§ Given data

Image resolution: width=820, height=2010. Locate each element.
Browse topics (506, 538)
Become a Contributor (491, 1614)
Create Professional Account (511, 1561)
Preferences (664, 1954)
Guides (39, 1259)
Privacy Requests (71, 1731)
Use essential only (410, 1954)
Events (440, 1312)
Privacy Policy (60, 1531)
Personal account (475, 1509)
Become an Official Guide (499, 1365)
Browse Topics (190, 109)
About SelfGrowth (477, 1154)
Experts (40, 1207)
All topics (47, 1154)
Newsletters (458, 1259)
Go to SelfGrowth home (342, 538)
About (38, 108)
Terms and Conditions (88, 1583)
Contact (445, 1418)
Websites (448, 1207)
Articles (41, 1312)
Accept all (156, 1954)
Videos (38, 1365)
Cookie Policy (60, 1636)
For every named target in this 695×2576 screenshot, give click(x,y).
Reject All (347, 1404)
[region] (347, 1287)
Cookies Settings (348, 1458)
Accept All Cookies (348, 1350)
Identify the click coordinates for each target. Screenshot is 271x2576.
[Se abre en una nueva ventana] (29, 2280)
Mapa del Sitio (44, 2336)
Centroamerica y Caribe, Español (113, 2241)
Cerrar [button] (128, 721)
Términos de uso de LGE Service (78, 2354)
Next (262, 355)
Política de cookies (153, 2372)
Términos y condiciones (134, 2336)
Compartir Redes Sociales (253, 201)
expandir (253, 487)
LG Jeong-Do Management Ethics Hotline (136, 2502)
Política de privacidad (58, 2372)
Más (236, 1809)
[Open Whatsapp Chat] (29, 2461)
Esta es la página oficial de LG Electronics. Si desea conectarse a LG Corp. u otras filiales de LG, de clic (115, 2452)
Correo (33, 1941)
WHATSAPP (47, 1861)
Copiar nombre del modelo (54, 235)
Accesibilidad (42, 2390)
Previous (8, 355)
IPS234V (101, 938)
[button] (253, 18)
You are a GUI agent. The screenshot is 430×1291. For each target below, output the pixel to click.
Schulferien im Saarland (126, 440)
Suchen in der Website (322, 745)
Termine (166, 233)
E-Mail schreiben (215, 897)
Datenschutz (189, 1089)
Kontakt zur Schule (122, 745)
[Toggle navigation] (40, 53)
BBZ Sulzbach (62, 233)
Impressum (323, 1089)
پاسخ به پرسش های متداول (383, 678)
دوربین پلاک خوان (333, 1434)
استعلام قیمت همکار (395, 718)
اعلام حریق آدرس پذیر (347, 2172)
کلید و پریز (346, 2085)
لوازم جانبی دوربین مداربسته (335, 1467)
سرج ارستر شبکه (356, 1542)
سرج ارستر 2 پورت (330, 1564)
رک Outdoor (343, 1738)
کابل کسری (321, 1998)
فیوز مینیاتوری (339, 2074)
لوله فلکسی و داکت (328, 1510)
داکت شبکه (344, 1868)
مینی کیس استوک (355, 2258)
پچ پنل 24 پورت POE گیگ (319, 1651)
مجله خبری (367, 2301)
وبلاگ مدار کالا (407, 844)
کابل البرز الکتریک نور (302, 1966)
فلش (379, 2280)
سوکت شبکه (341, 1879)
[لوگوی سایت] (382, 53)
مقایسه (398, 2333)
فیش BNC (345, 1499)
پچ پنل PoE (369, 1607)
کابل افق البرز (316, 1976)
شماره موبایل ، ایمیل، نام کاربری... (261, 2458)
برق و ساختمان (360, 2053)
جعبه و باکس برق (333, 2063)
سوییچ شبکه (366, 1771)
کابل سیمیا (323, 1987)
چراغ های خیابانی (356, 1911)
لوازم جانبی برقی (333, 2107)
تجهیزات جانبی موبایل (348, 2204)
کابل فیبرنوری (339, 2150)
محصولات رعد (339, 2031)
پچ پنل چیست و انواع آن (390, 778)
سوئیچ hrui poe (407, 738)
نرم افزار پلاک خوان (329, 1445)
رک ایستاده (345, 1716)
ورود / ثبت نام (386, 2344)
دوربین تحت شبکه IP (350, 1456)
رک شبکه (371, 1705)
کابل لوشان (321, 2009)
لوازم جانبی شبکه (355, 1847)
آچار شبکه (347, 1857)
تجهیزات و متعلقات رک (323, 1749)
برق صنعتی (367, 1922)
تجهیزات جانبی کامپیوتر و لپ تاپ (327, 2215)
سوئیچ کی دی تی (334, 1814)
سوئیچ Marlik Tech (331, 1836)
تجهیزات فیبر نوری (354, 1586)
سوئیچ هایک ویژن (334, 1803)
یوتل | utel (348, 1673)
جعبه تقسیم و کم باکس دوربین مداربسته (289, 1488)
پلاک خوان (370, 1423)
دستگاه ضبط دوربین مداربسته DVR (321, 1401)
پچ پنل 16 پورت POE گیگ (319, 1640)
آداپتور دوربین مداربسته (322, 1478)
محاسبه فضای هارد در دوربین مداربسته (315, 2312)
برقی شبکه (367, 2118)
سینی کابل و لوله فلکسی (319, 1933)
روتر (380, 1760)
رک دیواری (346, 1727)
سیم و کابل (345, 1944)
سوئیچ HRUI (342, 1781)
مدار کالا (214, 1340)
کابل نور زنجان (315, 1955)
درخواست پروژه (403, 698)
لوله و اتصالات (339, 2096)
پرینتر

§ Your task
Without leaving anything out, output all of the data above exactly.

§ Written response
Image resolution: width=820, height=2010. Locate each element.
Browse topics (506, 538)
Become a Contributor (491, 1614)
Create Professional Account (511, 1561)
Preferences (664, 1954)
Guides (39, 1259)
Privacy Requests (71, 1731)
Use essential only (410, 1954)
Events (440, 1312)
Privacy Policy (60, 1531)
Personal account (475, 1509)
Become an Official Guide (499, 1365)
Browse Topics (190, 109)
About SelfGrowth (477, 1154)
Experts (40, 1207)
All topics (47, 1154)
Newsletters (458, 1259)
Go to SelfGrowth home (342, 538)
About (38, 108)
Terms and Conditions (88, 1583)
Contact (445, 1418)
Websites (448, 1207)
Articles (41, 1312)
Accept all (156, 1954)
Videos (38, 1365)
Cookie Policy (60, 1636)
For every named target in this 695×2576 screenshot, give click(x,y).
Reject All (347, 1404)
[region] (347, 1287)
Cookies Settings (348, 1458)
Accept All Cookies (348, 1350)
Identify the click coordinates for each target. Screenshot is 271x2576.
[Se abre en una nueva ventana] (29, 2280)
Mapa del Sitio (44, 2336)
Centroamerica y Caribe, Español (113, 2241)
Cerrar [button] (128, 721)
Términos de uso de LGE Service (78, 2354)
Next (262, 355)
Política de cookies (153, 2372)
Términos y condiciones (134, 2336)
Compartir Redes Sociales (253, 201)
expandir (253, 487)
LG Jeong-Do Management Ethics Hotline (136, 2502)
Política de privacidad (58, 2372)
Más (236, 1809)
[Open Whatsapp Chat] (29, 2461)
Esta es la página oficial de LG Electronics. Si desea conectarse a LG Corp. u otras filiales de LG, de clic (115, 2452)
Correo (33, 1941)
WHATSAPP (47, 1861)
Copiar nombre del modelo (54, 235)
Accesibilidad (42, 2390)
Previous (8, 355)
IPS234V (101, 938)
[button] (253, 18)
You are a GUI agent. The screenshot is 430×1291. For each target below, output the pixel to click.
Schulferien im Saarland (126, 440)
Suchen in der Website (322, 745)
Termine (166, 233)
E-Mail schreiben (215, 897)
Datenschutz (189, 1089)
Kontakt zur Schule (122, 745)
[Toggle navigation] (40, 53)
BBZ Sulzbach (62, 233)
Impressum (323, 1089)
پاسخ به پرسش های متداول (383, 678)
دوربین پلاک خوان (333, 1434)
استعلام قیمت همکار (395, 718)
اعلام حریق آدرس پذیر (347, 2172)
کلید و پریز (346, 2085)
لوازم جانبی دوربین مداربسته (335, 1467)
سرج ارستر شبکه (356, 1542)
سرج ارستر 2 پورت (330, 1564)
رک Outdoor (343, 1738)
کابل کسری (321, 1998)
فیوز مینیاتوری (339, 2074)
لوله فلکسی و داکت (328, 1510)
داکت شبکه (344, 1868)
مینی کیس استوک (355, 2258)
پچ پنل 24 پورت POE گیگ (319, 1651)
مجله خبری (367, 2301)
وبلاگ مدار کالا (407, 844)
کابل البرز الکتریک نور (302, 1966)
فلش (379, 2280)
سوکت شبکه (341, 1879)
[لوگوی سایت] (382, 53)
مقایسه (398, 2333)
فیش BNC (345, 1499)
پچ پنل PoE (369, 1607)
کابل افق البرز (316, 1976)
شماره موبایل ، ایمیل، نام کاربری... (261, 2458)
برق و ساختمان (360, 2053)
جعبه و باکس برق (333, 2063)
سوییچ شبکه (366, 1771)
کابل سیمیا (323, 1987)
چراغ های خیابانی (356, 1911)
لوازم جانبی برقی (333, 2107)
تجهیزات جانبی موبایل (348, 2204)
کابل فیبرنوری (339, 2150)
محصولات رعد (339, 2031)
پچ پنل چیست و انواع آن (390, 778)
سوئیچ hrui poe (407, 738)
نرم افزار پلاک خوان (329, 1445)
رک ایستاده (345, 1716)
ورود / ثبت نام (386, 2344)
دوربین تحت شبکه IP (350, 1456)
رک شبکه (371, 1705)
کابل لوشان (321, 2009)
لوازم جانبی شبکه (355, 1847)
آچار شبکه (347, 1857)
تجهیزات و متعلقات رک (323, 1749)
برق صنعتی (367, 1922)
تجهیزات جانبی کامپیوتر و لپ تاپ (327, 2215)
سوئیچ کی دی تی (334, 1814)
سوئیچ Marlik Tech (331, 1836)
تجهیزات فیبر نوری (354, 1586)
سوئیچ هایک ویژن (334, 1803)
یوتل | utel (348, 1673)
جعبه تقسیم و کم باکس دوربین مداربسته (289, 1488)
پلاک خوان (370, 1423)
دستگاه ضبط دوربین مداربسته DVR (321, 1401)
پچ پنل 16 پورت POE گیگ (319, 1640)
آداپتور دوربین مداربسته (322, 1478)
محاسبه فضای هارد در دوربین مداربسته (315, 2312)
برقی شبکه (367, 2118)
سینی کابل و لوله فلکسی (319, 1933)
روتر (380, 1760)
رک دیواری (346, 1727)
سیم و کابل (345, 1944)
سوئیچ HRUI (342, 1781)
مدار کالا (214, 1340)
کابل نور زنجان (315, 1955)
درخواست پروژه (403, 698)
لوله و اتصالات (339, 2096)
پرینتر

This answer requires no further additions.